• JOB:
Edit the listing below from the line containing "Close the page organizer with the X icon" through the end of the listing, replacing "arrow" with "chevron" and keeping everything else the same. Omit the pictures from your answer.

Item-finding listing:

= = = =

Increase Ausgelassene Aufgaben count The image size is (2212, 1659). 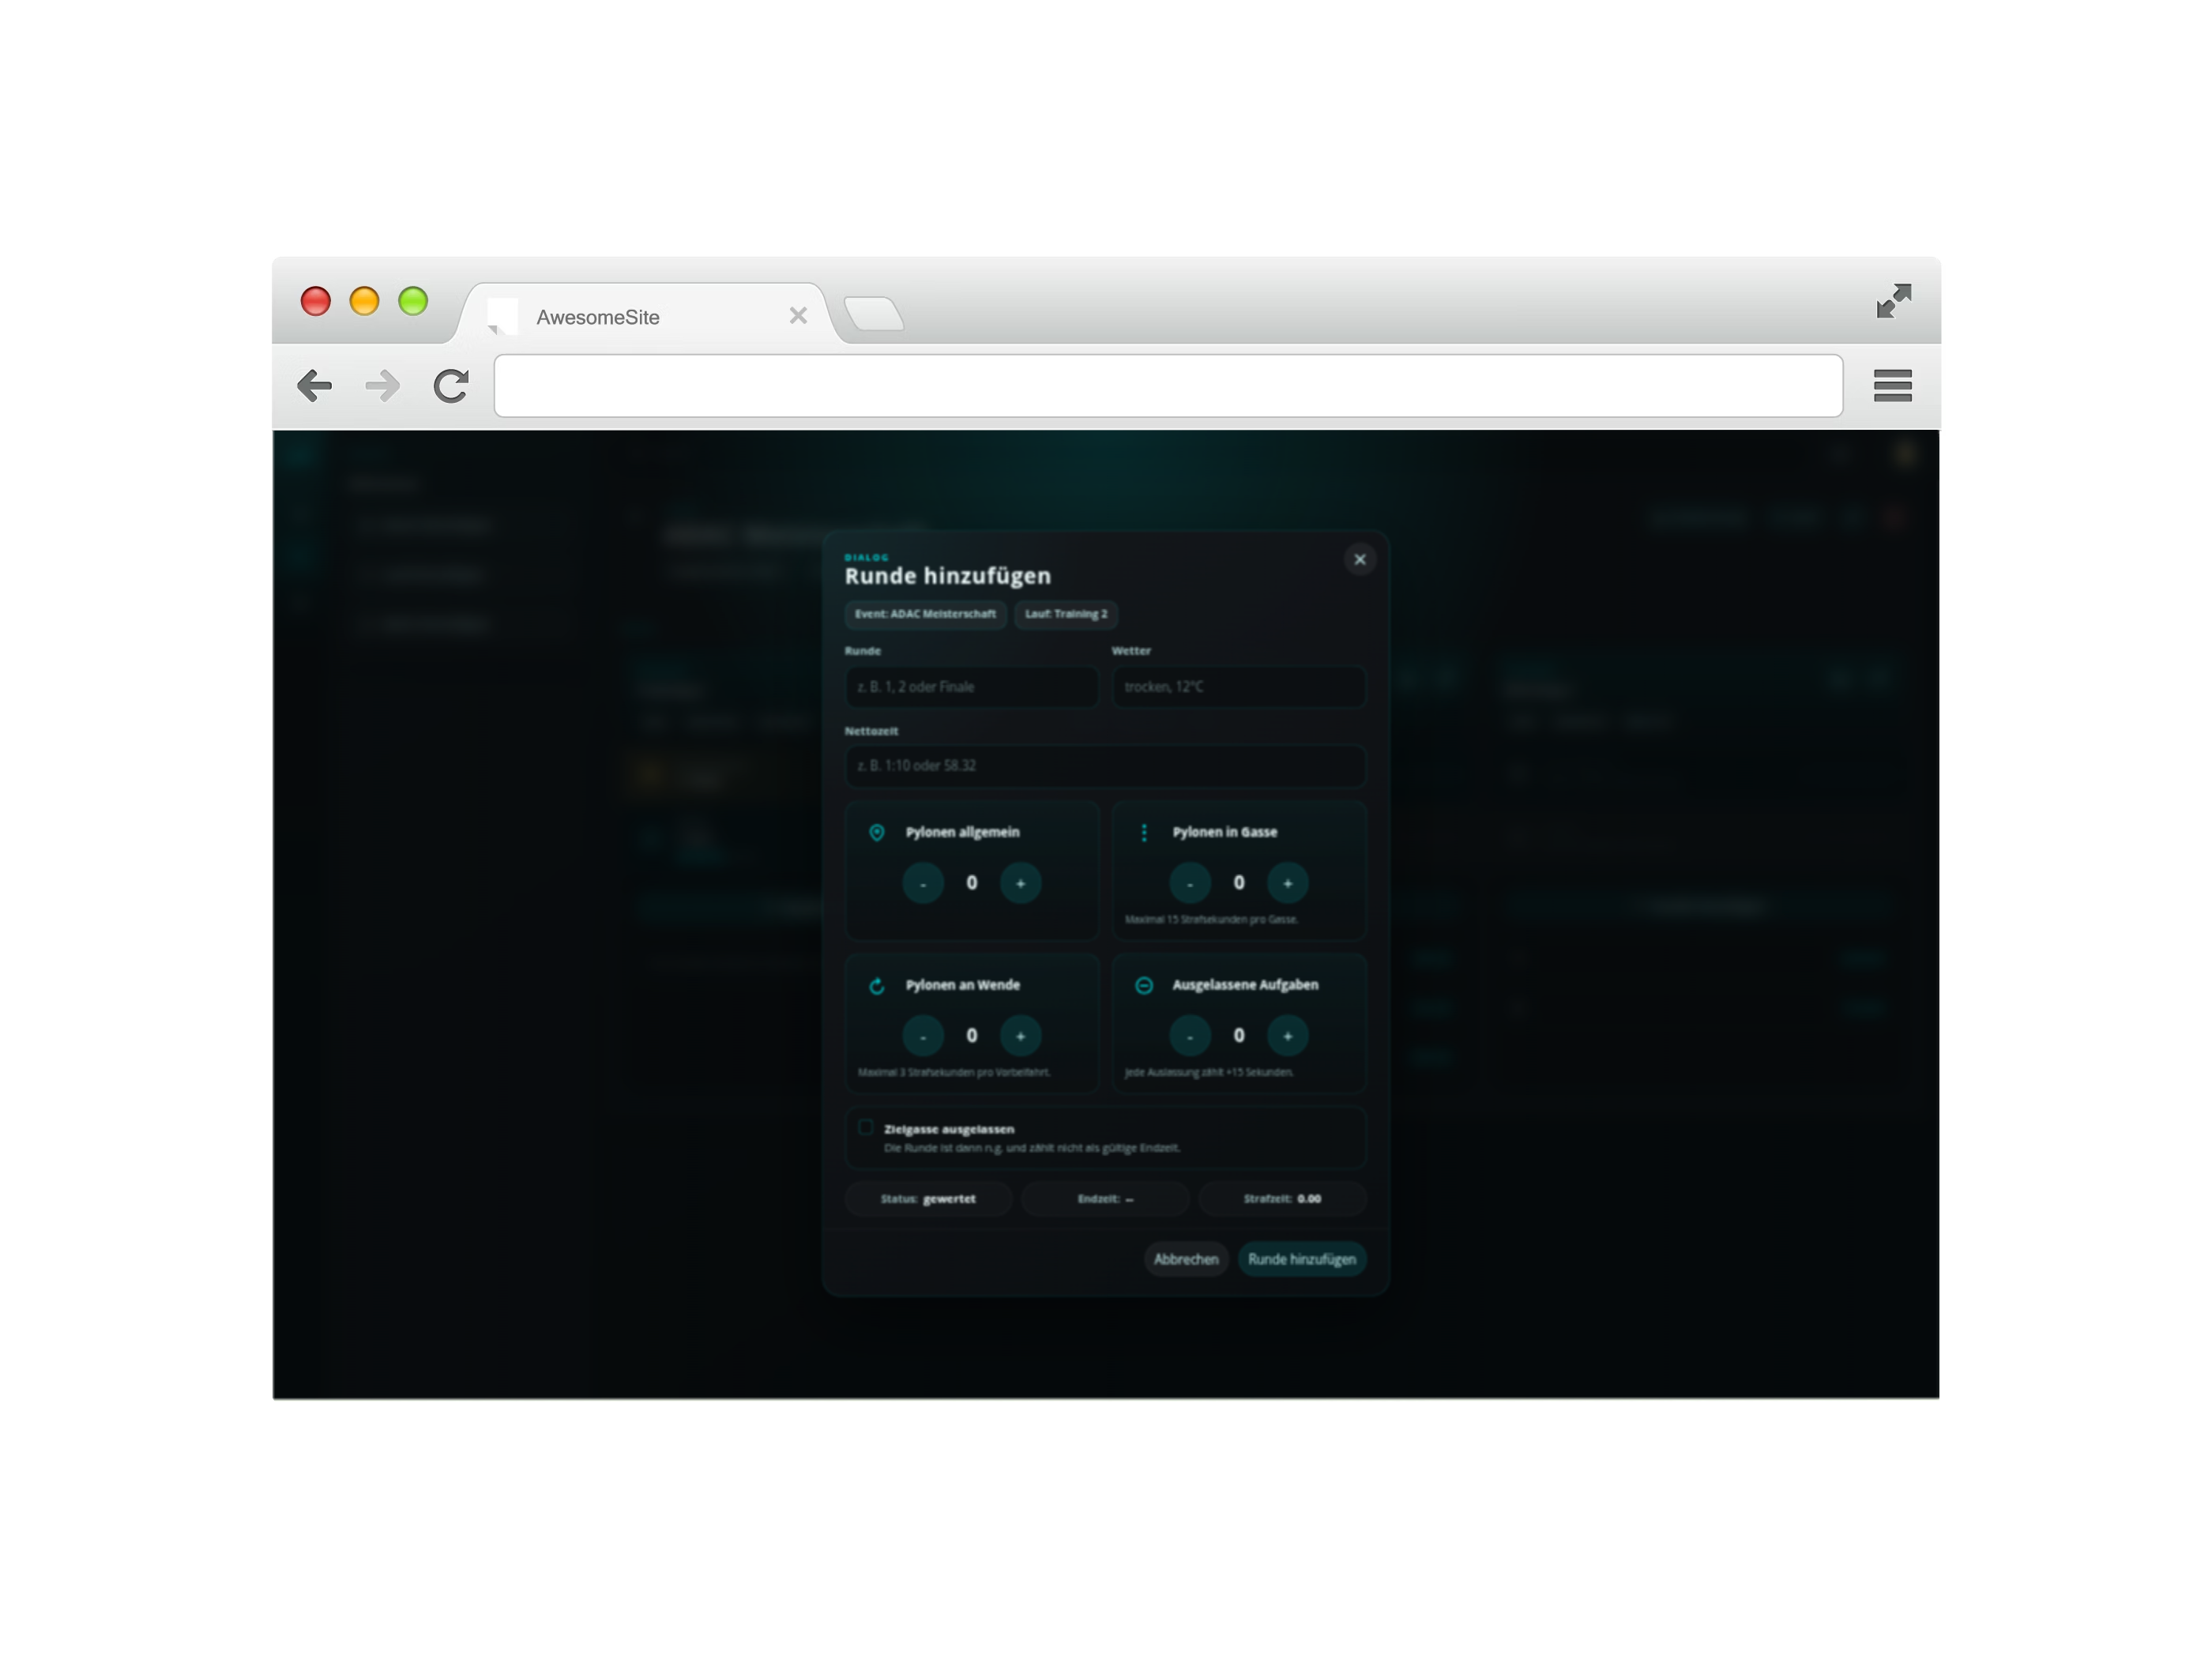click(x=1287, y=1036)
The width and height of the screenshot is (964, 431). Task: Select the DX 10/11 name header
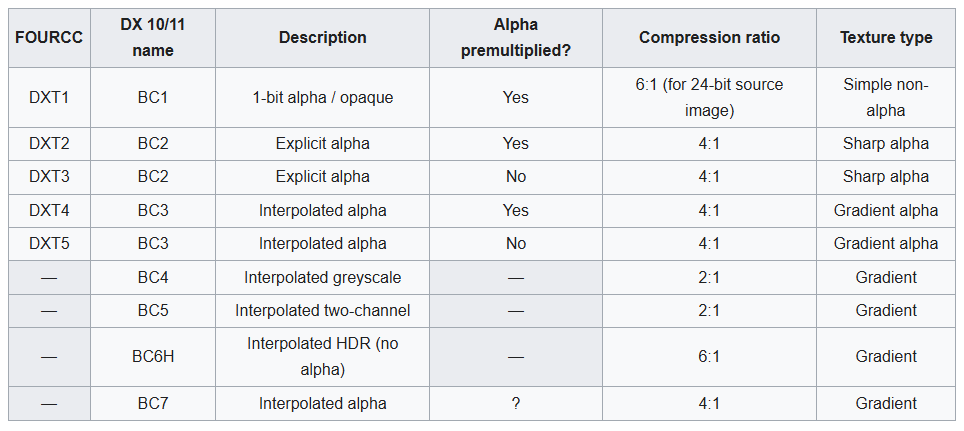pos(153,38)

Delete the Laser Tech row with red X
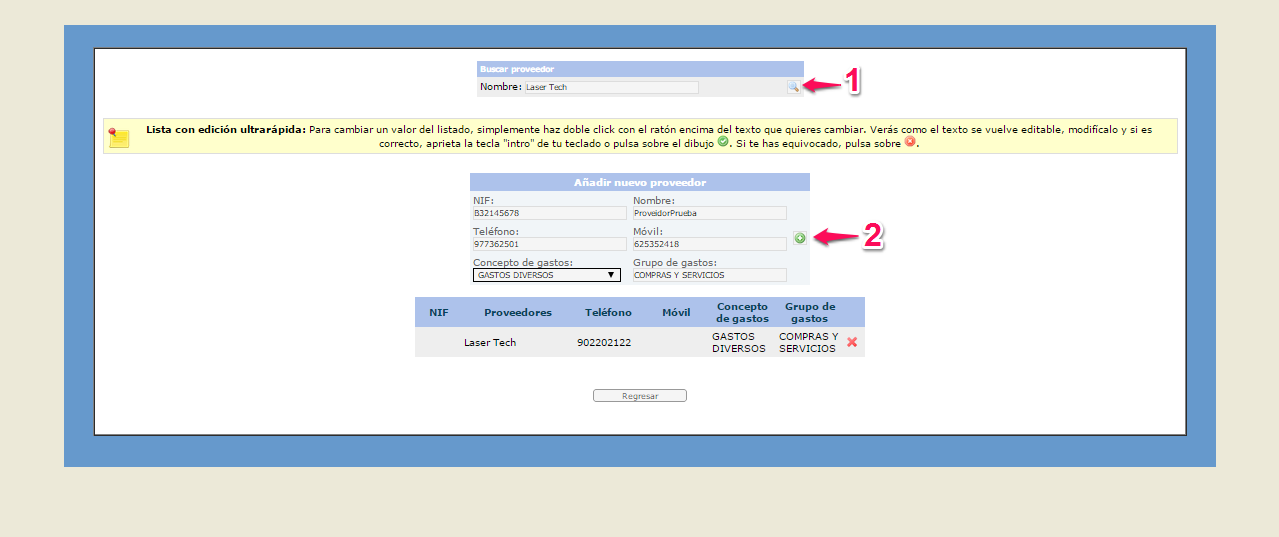852,342
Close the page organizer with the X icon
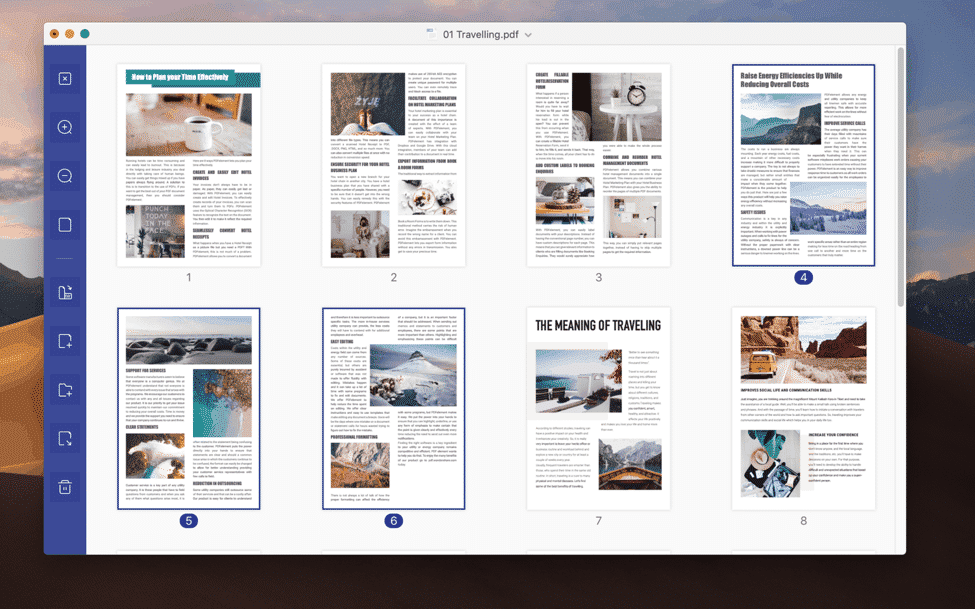Image resolution: width=975 pixels, height=609 pixels. (x=65, y=79)
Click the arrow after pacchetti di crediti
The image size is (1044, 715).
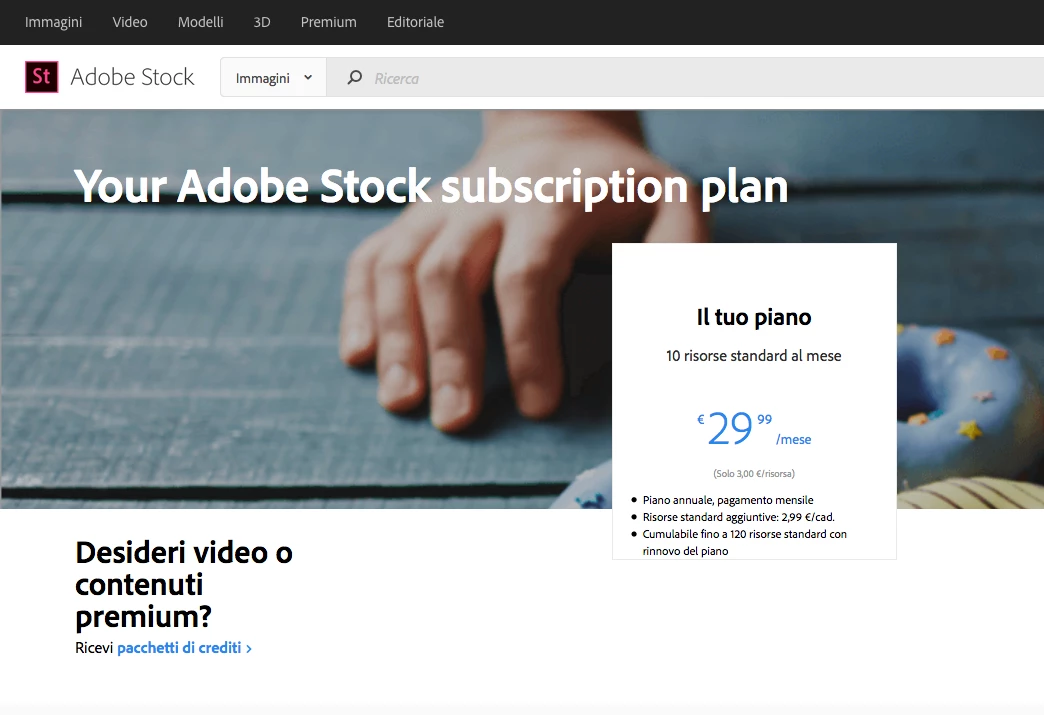click(249, 648)
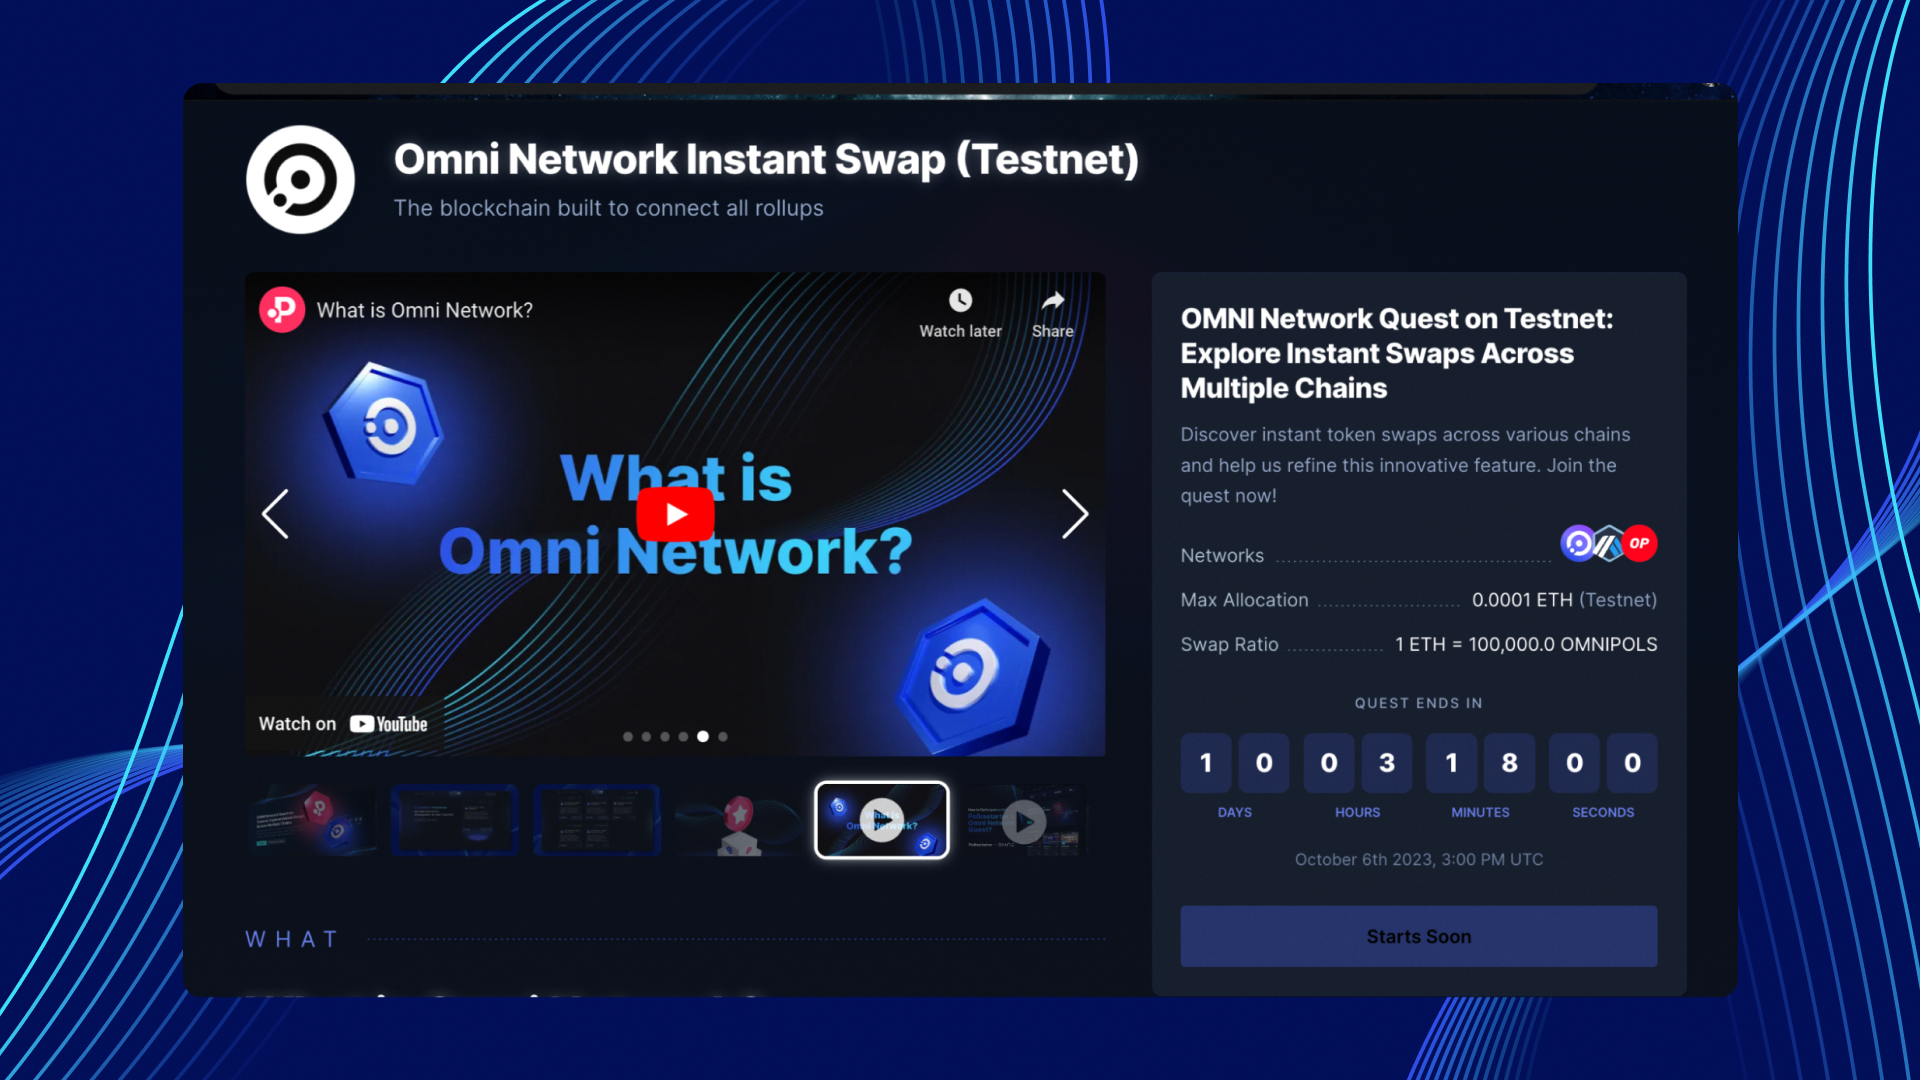Select the first carousel dot
1920x1080 pixels.
(628, 737)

= = = =

• EXERCISE RESULT:
Close the page organizer with the X icon
Image resolution: width=975 pixels, height=609 pixels. (x=65, y=79)
Click the chevron after pacchetti di crediti
The image size is (1044, 715).
click(249, 648)
Select the first carousel dot
1920x1080 pixels.
(628, 737)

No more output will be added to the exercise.